いや~、絶賛仕事やめたい中の身としては、キツイ映画でしたね。

人権?人間性?倫理?平等?

そういうものをすべて換金する事が、働くって事だろ!

多かれ少なかれ、日本という衰退国家で働く人の多くがそんな気持ちで労働し、日に百回でも二百回でも「ハ~、仕事やめたい」と思っているのではないでしょうか。

 

とにかくこの映画、主人公の労働時間の長さが凄い。

誰よりも早く日が昇る前に出社して、みんながもう帰った後、上司から「もう帰れ」と言われるまで働く女性なのです。

休み時間もほとんど無く、会社の中で合間に何かを口に入れるだけ。

これが労働シュミレーションゲームなら、鬱ゲージがあっという間に上昇し、「主人公は自ら死んでしまいました。ゲームオーバー」となるでしょう。

 

映画プロデューサーを志望して映画の会社に入ったのに、やっている事はウルトラ雑用の連続。

テキパキとこなしてはいきますが、創造性ゼロ。

そもそも、彼女が何をやりたいのか、そういった夢を描くシーンは一切ありません。

ただひたすら、結婚後のガッキーみたいな死んだ目で、黙々と雑用をする様を見せるだけの映画なのです。

 

その辺に関してはもう割り切った感じなのですが、会長の性加害だけには勘弁ならない!

被害者となるだろう女性も守らなくては!

このままでは観客が全員寝てしまうし、ここでいっちょ立ち上がるのじゃ!

その辺がクライマックスなのでしょうが・・・。

 

本当に、娯楽性皆無の映画です。

そういう意図で作られているからでしょう。

ただただ、主人公の体験とストレスを劇場で体感してもらおうと。

でもこれ、その意図が伝わる前にみんな寝ちゃうよ、とは思いましたね。

 

これがコメディだったら?

途中で変な子供が、延々と動物の鳴きまねをするシーンがあって、ここはかなり笑ってしまいました。

笑えるって楽しいな!

コメディにもなる内容なのに、とも思いましたが、それじゃ意味がないのでしょう。

また、性加害の告発や被害者を救おうとするシーンを緊迫感たっぷりに描いたらサスペンスにもなったかもしれません。

でも、やっぱり意味がないのです。

 

とにかく、苦痛を感じて欲しい。

そして、虚無を感じて欲しい。

映画が終わった時の解放感は、まさに主人公のそれと同じです。

ただ、こちらはもうこの映画を観る必要はありませんが、彼女には明日がある。

明日があるさ、明日がある。

それがどんなに絶望的な事か・・・!

 

女性の職場における様々な苦痛を描いた内容だと思いますが、男にだって共感できる部分はたくさんあります。

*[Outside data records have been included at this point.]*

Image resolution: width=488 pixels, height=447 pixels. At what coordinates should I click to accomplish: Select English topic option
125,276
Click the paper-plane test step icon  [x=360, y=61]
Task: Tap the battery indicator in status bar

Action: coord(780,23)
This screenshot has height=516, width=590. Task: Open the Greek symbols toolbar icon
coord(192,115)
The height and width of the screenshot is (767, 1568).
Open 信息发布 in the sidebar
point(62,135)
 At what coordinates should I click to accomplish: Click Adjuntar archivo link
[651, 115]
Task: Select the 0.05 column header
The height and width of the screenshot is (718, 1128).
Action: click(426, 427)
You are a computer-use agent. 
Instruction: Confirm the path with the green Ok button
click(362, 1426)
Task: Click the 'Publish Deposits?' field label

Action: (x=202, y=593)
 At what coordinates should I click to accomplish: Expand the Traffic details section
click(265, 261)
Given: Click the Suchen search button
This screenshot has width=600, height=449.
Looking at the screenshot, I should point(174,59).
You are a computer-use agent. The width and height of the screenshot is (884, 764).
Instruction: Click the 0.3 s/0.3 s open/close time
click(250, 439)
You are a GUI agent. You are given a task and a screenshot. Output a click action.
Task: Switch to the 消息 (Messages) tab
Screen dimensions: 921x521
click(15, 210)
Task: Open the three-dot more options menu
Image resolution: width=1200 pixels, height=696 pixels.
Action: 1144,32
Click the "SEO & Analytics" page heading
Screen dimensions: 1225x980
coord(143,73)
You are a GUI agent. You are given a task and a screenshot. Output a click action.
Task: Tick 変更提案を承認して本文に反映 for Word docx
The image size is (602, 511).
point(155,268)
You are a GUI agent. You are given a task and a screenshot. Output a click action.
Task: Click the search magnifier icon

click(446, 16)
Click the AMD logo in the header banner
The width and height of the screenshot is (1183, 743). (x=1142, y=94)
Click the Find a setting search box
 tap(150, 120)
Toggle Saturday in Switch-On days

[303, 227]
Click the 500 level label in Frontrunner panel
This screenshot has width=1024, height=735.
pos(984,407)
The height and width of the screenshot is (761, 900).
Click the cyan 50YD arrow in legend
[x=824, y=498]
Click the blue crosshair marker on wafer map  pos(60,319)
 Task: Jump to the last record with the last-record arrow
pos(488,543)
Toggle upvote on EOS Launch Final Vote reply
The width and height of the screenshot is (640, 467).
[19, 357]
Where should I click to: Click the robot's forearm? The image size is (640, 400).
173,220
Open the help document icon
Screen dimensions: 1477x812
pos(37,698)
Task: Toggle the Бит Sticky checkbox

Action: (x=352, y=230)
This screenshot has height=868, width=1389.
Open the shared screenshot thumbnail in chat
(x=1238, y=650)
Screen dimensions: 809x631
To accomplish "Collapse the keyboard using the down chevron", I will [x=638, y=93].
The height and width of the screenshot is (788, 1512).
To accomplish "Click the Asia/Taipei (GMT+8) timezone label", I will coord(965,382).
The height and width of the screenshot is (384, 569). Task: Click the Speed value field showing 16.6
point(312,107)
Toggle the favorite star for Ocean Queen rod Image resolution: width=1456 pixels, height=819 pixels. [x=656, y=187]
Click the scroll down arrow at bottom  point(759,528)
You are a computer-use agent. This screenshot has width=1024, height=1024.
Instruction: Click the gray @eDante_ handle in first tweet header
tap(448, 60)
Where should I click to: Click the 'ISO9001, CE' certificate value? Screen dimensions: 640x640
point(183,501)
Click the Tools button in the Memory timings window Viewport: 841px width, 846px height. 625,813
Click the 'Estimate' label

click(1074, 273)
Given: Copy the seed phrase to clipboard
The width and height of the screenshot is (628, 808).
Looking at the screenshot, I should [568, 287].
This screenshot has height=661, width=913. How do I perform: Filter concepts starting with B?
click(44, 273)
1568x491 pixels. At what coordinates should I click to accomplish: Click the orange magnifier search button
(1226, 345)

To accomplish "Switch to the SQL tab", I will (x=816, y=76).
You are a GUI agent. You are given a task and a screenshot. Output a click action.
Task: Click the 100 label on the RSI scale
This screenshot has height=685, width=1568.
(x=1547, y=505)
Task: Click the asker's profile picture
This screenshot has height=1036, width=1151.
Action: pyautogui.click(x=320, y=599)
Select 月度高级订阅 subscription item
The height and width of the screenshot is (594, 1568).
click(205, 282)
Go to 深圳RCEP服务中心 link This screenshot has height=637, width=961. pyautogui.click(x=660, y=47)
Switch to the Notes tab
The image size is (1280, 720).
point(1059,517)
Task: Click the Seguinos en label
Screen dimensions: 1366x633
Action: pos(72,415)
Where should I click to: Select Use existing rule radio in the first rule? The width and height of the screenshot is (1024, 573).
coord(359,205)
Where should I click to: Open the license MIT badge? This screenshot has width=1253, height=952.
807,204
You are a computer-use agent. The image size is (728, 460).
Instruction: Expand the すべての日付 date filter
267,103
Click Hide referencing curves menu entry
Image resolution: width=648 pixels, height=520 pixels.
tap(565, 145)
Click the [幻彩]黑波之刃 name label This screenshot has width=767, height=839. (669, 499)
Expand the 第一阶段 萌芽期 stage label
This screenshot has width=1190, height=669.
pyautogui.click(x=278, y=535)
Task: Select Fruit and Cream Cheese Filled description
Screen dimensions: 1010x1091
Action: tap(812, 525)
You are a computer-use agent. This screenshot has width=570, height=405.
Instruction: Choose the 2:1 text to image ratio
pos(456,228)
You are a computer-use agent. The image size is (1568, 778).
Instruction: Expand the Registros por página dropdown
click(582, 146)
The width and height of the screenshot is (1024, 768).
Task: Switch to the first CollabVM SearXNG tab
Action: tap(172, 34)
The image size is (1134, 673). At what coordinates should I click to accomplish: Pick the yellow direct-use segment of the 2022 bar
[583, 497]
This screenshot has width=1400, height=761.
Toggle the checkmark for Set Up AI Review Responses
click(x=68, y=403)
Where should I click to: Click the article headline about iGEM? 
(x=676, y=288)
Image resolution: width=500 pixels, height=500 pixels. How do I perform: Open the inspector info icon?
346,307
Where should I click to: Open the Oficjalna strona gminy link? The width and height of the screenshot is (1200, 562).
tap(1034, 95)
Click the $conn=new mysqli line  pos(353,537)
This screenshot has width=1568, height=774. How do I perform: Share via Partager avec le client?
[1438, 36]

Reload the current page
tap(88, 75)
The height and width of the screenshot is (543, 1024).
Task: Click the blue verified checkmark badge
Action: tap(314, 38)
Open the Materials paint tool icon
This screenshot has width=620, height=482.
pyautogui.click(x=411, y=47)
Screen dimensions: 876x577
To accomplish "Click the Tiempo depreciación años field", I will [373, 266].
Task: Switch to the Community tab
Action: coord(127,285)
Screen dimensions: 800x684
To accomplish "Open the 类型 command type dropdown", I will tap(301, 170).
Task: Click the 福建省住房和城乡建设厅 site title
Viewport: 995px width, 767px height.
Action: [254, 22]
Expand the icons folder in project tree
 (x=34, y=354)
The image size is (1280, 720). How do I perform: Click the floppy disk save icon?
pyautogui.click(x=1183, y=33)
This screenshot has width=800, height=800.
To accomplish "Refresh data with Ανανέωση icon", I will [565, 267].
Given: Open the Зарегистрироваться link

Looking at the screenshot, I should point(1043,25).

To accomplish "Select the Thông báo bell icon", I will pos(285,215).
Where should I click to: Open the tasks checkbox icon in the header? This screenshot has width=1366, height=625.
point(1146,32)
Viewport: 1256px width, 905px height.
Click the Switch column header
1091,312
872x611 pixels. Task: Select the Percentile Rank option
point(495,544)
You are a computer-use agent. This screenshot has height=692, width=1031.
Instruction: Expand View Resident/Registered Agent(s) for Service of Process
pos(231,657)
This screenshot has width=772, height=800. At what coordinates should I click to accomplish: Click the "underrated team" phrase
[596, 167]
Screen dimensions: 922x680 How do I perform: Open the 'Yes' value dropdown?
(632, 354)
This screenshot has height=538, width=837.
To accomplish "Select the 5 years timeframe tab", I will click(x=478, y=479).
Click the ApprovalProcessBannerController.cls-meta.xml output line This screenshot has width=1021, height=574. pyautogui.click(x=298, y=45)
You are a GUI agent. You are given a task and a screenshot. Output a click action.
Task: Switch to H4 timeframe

様々な「間違い」を、次から次へと、右から左に受け流す。

会社からは確実に人間ではなく、部品にしか思われていない。

どこかが壊れれば、そこに代替が埋められるだけ。

また壊れるまで。

成長だとか将来だとかは関係ない。

今がどうにかなれば良いし、ならなくても責任は取るヤツがいるので問題無い。

誰も彼も、国や会社からの搾取の対象でしかないのです。

 

彼女は優秀なので、おそらくそれなりの地位になって、そこでもそれなりにうまく立ち振る舞うでしょう。

それほど暗いわけではない。

それに比べ・・・

俺は・・・。

いや、もう考えるのは止しましょう。

 

非常によく出来た映画ですが、娯楽作品には意図的にしていないため、基本面白くはありません。

極めて冷静で丁寧な仕事の愚痴を聞かされているみたい。

そんな映画があって良いのです。